___ Exercise materials

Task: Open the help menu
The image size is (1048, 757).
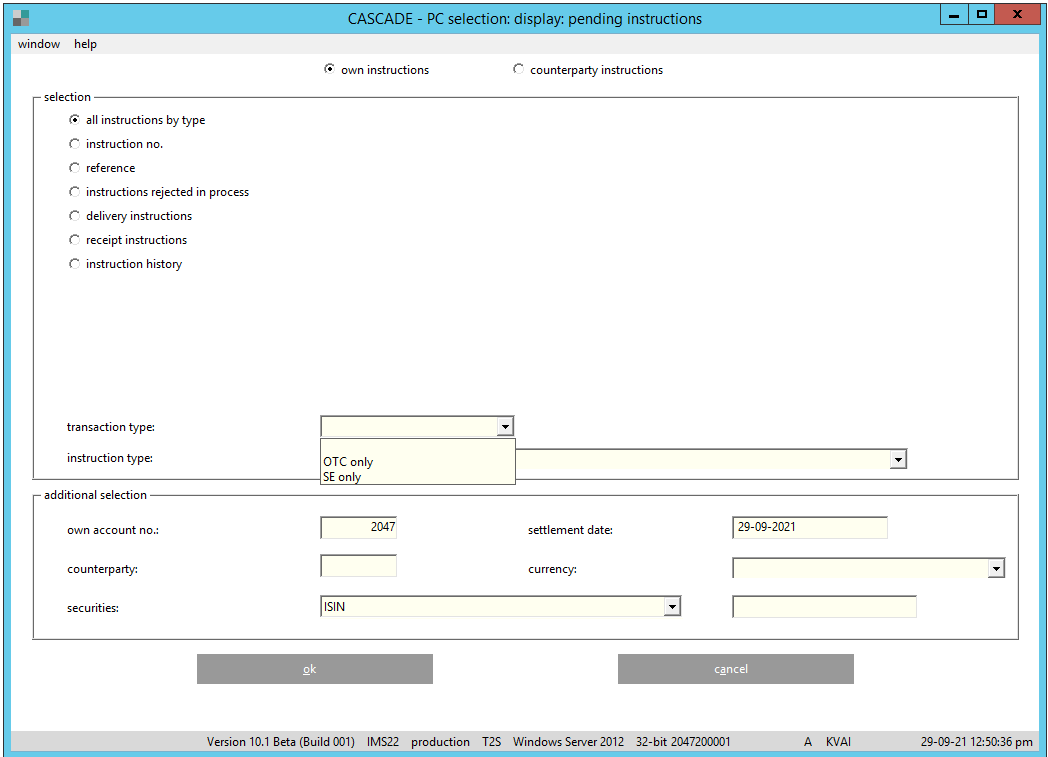Action: click(85, 44)
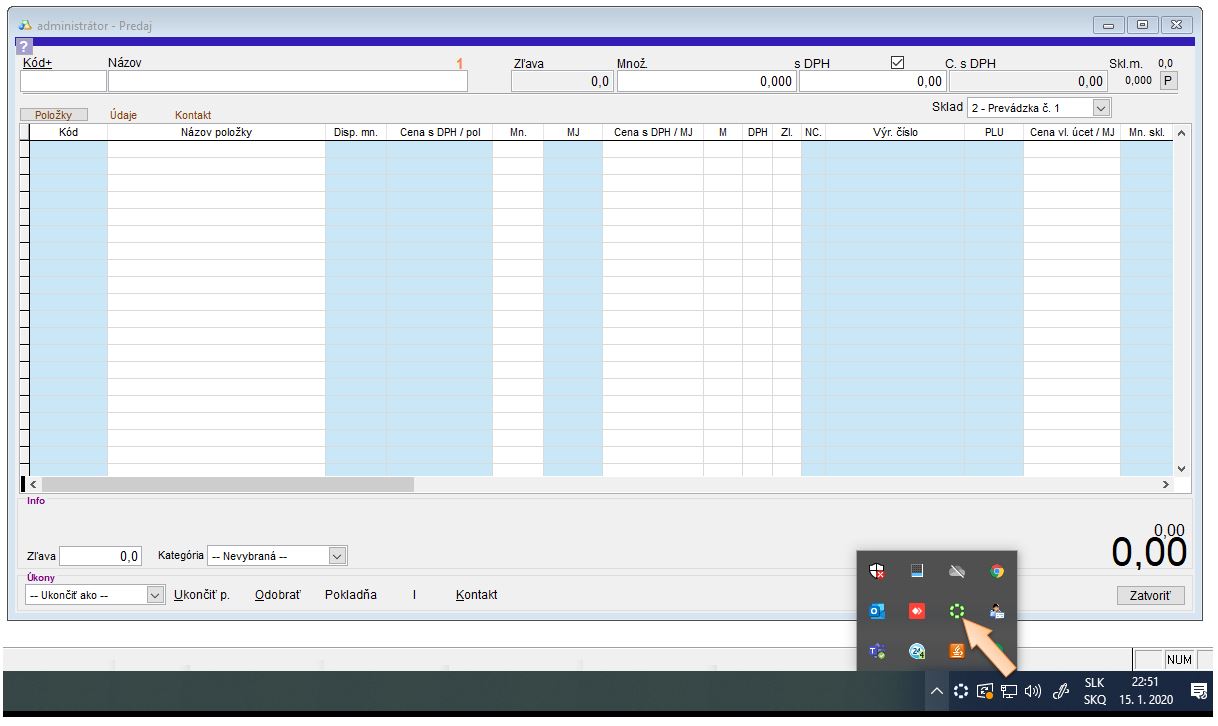Toggle the s DPH checkbox

897,63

______

What you should do:
Retype every one of the records above word for word, leaving out the pictures.

Exercise result:
Task: Open the help menu
The image size is (1048, 757).
Action: click(85, 44)
Toggle the s DPH checkbox

897,63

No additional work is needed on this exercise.